Written task 1 — According to the Shaolin Temple article, how much do the ceramic monk figurines holding daggers sell for inside the temple?

Document section —
Shaolin Temple
By Frank Langfitt of the BALTIMORE SUN
SHAOLIN TEMPLE, China -- Please wait, an assistant explains, the monk Shi Yongdi is parking the car. Shi, a ranking monk at the famous Shaolin Temple in the hills of central China, arrives in a ski jacket, blue turtleneck sweater and denim vest. In the midst of his recitation of the temple's 1,500-year-old history, his cell phone rings. Shaolin Temple is the wellspring of Zen Buddhism and home to the renowned "fighting monks" who inspired the 1970s television series Kung Fu. Today, the ancient religious site and surrounding village seem less a spiritual oasis than a kung fu carnival. Included in the temple's $5 entry ticket is admission to a nearby amusement- park simulation ride that jerks patrons about as they watch footage of a roller coaster, bumper cars and white-water rafting. Inside the temple, ceramic monk figurines holding daggers sell for $6. The cashier's desk at the restaurant doubles as a Buddhist shrine complete with incense urn, glass donation box and two kneelers. "What I see here is not what I thought I would see in Shaolin," said Gert-Jan von Kanel, 19, a Swiss Buddhist who studies Chinese kick boxing at a nearby private martial-arts school with about 5,000 other students. "It's too much for the tourists."

Material provided —
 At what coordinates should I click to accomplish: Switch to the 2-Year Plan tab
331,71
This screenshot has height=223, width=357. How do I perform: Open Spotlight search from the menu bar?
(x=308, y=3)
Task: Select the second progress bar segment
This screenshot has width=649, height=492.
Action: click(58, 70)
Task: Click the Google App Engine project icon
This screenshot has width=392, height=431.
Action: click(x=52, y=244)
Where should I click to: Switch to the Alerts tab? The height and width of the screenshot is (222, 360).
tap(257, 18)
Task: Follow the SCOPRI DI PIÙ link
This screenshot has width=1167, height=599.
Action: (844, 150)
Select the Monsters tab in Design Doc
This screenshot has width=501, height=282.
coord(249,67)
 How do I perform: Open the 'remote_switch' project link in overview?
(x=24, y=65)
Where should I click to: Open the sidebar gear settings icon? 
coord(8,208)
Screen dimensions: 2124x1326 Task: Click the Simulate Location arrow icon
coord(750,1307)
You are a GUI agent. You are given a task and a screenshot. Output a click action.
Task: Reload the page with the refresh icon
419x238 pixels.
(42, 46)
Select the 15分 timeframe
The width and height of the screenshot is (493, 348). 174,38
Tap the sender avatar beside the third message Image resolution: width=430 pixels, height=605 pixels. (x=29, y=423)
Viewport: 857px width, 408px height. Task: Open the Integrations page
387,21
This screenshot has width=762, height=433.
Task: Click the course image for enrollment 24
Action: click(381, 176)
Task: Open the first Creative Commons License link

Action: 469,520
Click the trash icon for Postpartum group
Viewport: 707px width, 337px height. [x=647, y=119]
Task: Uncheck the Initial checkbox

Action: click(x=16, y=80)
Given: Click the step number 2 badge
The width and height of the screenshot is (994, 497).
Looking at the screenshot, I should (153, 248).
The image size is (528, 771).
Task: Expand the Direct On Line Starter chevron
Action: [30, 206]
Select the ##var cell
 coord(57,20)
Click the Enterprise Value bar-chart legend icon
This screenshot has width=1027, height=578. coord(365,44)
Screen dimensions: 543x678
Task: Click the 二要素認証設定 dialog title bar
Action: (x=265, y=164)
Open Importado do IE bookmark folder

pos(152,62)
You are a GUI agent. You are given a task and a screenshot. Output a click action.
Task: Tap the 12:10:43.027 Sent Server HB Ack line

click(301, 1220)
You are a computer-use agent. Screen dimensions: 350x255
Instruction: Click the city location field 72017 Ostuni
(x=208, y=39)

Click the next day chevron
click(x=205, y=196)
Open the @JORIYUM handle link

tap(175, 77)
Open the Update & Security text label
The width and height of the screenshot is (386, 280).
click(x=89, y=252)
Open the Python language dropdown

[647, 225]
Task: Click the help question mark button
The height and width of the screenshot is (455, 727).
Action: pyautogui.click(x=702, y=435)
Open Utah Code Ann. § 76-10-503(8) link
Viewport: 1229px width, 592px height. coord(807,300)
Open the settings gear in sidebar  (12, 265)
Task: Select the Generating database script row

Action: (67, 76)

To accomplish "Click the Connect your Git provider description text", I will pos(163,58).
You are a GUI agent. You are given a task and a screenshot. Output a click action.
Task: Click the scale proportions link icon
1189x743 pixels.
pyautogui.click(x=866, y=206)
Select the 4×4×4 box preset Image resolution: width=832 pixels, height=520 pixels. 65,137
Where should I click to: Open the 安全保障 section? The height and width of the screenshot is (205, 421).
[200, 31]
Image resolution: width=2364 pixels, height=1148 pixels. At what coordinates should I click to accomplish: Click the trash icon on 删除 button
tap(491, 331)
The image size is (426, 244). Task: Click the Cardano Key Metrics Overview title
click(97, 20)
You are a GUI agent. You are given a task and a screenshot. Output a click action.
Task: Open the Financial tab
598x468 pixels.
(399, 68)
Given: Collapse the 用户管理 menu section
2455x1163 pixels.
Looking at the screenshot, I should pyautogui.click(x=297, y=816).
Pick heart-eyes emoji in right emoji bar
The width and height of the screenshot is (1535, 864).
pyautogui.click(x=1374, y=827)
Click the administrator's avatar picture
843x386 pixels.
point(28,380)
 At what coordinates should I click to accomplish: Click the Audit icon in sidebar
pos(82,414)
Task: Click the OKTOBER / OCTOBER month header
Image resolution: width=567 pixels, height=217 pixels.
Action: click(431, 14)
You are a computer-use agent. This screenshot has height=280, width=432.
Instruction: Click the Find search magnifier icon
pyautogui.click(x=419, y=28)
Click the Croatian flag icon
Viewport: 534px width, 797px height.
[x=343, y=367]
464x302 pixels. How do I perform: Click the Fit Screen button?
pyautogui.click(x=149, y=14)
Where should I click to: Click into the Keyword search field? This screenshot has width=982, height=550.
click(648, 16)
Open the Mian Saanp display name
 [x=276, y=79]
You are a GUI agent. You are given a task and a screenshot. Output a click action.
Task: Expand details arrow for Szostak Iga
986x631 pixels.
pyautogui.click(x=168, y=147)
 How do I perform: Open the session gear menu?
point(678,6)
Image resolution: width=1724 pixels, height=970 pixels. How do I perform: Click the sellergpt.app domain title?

Written task 2 — Turn the entries, starting at the line containing "Where should I click to: Click" and ending at the last line of the entries, into a Markdown table with the columns Row and Line. Number each row and leave out blank lines.

Expected output 1 — They sell for $6.

Expected output 2 —
| Row | Line |
|---|---|
| 1 | Where should I click to: Click into the Keyword search field? This screenshot has width=982, height=550. |
| 2 | click(648, 16) |
| 3 | Open the Mian Saanp display name |
| 4 |  [x=276, y=79] |
| 5 | You are a GUI agent. You are given a task and a screenshot. Output a click action. |
| 6 | Task: Expand details arrow for Szostak Iga |
| 7 | 986x631 pixels. |
| 8 | pyautogui.click(x=168, y=147) |
| 9 |  How do I perform: Open the session gear menu? |
| 10 | point(678,6) |
| 11 | Image resolution: width=1724 pixels, height=970 pixels. How do I perform: Click the sellergpt.app domain title? |